--- The request ---
Reproduce the lines below word for word, covering the stretch from the start of the records through the line containing "Click the Roblox", with both ends included.

--- Dataset excerpt ---
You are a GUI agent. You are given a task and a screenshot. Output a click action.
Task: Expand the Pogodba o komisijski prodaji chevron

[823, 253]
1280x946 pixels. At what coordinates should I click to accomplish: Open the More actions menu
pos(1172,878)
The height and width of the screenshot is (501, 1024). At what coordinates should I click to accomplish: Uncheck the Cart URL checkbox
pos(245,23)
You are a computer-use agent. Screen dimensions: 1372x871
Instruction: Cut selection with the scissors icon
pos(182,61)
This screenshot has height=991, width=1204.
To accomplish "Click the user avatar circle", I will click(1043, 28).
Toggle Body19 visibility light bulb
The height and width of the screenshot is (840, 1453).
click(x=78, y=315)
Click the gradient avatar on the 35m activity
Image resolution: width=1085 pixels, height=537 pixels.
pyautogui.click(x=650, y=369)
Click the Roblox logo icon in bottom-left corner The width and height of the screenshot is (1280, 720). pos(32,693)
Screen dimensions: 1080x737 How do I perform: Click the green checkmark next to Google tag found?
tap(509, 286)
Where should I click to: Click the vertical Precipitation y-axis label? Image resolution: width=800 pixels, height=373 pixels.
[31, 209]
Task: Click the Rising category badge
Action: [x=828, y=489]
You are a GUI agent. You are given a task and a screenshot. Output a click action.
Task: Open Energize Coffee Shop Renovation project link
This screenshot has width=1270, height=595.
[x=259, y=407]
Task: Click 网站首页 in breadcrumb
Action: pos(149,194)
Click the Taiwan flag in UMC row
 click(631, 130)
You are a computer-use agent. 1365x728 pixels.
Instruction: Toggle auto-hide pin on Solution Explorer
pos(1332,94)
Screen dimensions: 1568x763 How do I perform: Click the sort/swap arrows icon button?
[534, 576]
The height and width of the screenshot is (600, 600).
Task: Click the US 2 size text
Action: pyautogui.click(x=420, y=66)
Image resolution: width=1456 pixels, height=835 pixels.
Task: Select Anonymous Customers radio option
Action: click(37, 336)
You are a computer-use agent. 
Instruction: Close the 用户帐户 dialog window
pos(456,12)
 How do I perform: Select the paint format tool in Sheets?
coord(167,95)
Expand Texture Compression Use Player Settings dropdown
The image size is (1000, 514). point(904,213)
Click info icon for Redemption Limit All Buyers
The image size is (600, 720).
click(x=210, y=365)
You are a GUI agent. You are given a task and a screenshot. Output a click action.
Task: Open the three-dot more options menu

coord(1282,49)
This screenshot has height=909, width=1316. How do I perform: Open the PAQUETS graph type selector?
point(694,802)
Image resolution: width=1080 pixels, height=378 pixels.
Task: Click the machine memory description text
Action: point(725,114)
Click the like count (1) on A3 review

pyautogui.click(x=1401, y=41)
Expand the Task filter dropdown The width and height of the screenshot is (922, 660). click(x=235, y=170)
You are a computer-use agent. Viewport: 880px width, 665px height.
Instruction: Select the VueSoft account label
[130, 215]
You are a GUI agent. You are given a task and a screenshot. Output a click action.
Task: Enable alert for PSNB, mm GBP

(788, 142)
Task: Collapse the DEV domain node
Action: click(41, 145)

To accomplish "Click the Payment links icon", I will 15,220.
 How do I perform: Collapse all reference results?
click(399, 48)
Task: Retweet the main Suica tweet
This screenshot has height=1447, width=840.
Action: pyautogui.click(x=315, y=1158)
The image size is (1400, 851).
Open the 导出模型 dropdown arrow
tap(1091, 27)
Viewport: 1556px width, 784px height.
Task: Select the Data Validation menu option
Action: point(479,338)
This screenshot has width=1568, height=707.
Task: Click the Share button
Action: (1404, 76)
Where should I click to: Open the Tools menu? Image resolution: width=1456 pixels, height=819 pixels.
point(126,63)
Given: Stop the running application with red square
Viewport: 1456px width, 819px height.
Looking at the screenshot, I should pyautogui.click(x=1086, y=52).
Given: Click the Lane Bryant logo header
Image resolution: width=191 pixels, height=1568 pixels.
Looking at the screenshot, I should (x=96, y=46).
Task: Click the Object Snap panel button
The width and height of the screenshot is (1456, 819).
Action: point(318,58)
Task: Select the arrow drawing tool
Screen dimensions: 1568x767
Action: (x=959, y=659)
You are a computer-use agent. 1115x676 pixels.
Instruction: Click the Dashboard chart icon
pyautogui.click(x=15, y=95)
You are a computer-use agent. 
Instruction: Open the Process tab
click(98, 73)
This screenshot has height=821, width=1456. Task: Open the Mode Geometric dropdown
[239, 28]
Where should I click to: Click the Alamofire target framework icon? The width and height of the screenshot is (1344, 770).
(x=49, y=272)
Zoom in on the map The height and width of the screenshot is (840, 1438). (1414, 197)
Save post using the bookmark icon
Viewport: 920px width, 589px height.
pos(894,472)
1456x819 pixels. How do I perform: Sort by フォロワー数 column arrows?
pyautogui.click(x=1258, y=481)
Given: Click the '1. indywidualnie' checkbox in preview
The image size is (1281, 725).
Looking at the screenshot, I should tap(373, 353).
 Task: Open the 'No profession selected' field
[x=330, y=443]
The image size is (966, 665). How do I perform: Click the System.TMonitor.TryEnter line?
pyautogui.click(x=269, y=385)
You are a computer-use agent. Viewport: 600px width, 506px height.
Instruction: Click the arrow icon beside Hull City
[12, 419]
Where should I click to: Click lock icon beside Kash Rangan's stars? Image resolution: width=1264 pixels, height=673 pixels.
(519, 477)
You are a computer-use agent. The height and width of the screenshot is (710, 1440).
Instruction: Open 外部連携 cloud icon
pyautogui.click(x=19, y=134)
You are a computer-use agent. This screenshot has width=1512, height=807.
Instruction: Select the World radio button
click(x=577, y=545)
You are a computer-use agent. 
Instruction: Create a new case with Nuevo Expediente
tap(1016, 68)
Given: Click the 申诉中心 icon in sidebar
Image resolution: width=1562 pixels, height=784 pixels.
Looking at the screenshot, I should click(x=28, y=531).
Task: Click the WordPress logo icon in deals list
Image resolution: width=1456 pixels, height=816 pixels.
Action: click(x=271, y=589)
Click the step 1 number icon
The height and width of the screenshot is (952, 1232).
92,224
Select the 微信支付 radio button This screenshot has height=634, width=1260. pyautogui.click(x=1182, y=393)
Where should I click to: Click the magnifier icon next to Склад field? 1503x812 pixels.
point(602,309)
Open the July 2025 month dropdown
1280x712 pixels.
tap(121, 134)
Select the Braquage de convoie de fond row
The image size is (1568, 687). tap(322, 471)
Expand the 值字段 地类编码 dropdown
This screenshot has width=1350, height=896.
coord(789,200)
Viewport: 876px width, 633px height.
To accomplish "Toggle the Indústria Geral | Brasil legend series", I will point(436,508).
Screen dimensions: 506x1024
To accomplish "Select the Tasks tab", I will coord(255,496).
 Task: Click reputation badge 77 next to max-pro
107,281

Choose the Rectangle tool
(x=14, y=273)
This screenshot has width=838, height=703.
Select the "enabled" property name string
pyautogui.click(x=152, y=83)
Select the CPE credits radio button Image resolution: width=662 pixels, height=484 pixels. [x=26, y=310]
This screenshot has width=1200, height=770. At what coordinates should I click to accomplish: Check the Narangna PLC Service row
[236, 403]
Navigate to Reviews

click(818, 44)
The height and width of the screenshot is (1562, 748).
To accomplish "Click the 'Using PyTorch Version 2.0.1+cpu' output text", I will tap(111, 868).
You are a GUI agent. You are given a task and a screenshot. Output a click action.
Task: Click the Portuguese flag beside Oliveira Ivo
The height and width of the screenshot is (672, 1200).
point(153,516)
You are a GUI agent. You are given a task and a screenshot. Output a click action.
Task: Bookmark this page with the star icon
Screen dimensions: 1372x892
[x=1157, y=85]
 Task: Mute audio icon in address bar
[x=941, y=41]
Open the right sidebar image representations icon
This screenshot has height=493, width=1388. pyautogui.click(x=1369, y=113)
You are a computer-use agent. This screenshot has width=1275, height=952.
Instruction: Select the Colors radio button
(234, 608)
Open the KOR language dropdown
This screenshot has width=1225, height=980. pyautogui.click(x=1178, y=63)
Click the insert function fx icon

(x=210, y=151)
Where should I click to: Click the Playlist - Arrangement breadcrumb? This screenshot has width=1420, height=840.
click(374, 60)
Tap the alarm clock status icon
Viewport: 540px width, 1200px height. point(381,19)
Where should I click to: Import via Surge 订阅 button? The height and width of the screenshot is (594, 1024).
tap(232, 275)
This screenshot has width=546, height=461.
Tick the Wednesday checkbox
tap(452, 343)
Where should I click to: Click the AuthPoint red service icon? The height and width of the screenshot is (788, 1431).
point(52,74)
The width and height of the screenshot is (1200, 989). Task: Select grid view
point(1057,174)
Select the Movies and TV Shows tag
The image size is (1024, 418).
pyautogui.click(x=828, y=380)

--- Answer for this exercise ---
You are a GUI agent. You are given a task and a screenshot. Output a click action.
Task: Expand the Pogodba o komisijski prodaji chevron

[823, 253]
1280x946 pixels. At what coordinates should I click to accomplish: Open the More actions menu
pos(1172,878)
The height and width of the screenshot is (501, 1024). At what coordinates should I click to accomplish: Uncheck the Cart URL checkbox
pos(245,23)
You are a computer-use agent. Screen dimensions: 1372x871
Instruction: Cut selection with the scissors icon
pos(182,61)
This screenshot has height=991, width=1204.
To accomplish "Click the user avatar circle", I will click(1043, 28).
Toggle Body19 visibility light bulb
The height and width of the screenshot is (840, 1453).
click(x=78, y=315)
Click the gradient avatar on the 35m activity
Image resolution: width=1085 pixels, height=537 pixels.
pyautogui.click(x=650, y=369)
Click the Roblox logo icon in bottom-left corner The width and height of the screenshot is (1280, 720). pos(32,693)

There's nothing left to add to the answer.